Les fidèles profitent de cette journée pour renforcer leur foi et leur dévotion envers Sokhna Diarra Bousso et Serigne Touba, ajoute Coumba Dieng, une fidèle venue de Guédiawaye, dans la grande banlieue dakaroise.

Le Magal de Porokhane est devenu, depuis plusieurs dizaines d’années, un rendez-vous incontournable pour Mme Dieng, qui assiste à toutes les éditions de cette manifestation qu’elle met toujours à profit pour prier et solliciter des bénédictions et des réponses à tous ses problèmes, par le seul fait de réciter “Matlaboul Chifayi”, un poème religieux de Serigne Touba particulièrement vénéré pour ses vertus spirituelles et curatives.

Coumba Dieng clame toute sa gratitude envers la sainte-mère du fondateur du mouridisme pour les bienfaits qu’elle a apportés à sa vie sur terre.

“Ce Magal est une célébration empreinte de ferveur et de dévotion. C’est un moment fort dans la vie religieuse des mourides que nous sommes, parce qu’elle renforce les liens spirituels entre les fidèles et leur guide spirituel”, a soutenu Makhtar Diouf, un disciple de la communauté mouride venu de Thiès.
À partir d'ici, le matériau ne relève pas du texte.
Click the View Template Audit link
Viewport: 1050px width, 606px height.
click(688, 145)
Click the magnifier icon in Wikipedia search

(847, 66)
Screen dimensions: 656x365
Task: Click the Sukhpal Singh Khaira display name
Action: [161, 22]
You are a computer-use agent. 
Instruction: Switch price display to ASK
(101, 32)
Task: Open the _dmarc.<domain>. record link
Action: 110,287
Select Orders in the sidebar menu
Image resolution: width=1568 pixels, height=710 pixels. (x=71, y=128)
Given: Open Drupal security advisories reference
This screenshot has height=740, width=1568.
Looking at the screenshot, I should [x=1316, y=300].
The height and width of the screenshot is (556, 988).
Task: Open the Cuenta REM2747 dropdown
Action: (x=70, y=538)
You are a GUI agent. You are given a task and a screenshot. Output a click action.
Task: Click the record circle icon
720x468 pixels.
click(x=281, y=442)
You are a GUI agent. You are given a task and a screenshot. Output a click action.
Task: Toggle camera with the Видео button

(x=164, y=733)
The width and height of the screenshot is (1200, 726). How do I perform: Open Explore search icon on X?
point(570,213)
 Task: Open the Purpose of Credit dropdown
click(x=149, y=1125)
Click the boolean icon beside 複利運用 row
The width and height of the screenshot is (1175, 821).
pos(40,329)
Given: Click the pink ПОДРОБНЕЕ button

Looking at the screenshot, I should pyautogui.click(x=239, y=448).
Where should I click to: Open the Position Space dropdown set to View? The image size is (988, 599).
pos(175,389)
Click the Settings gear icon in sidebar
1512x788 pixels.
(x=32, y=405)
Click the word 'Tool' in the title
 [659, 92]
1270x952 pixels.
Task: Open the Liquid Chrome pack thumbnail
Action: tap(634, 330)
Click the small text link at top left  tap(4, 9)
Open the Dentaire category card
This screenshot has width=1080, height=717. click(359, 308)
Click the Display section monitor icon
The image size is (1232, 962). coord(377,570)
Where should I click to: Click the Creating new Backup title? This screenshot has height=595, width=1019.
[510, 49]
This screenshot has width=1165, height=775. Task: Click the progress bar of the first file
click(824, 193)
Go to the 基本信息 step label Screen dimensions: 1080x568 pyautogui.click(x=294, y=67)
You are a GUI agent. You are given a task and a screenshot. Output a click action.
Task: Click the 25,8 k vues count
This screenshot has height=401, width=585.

De fait, la cité religieuse de Porokhane devient un lieu de rassemblement et de partage pendant le Magal dédié à la mère du fondateur du mouridisme, fait observer Coumba Faye, dont la fille cadette porte le nom de Mame Diarra Bousso. 

Malgré la conjoncture jugée difficile, les commerçants ne se plaignent pas puisque, estimant pour la plupart qu’”aucun acteur économique ne peut venir ici [à Porokhane] et rentrer bredouille”.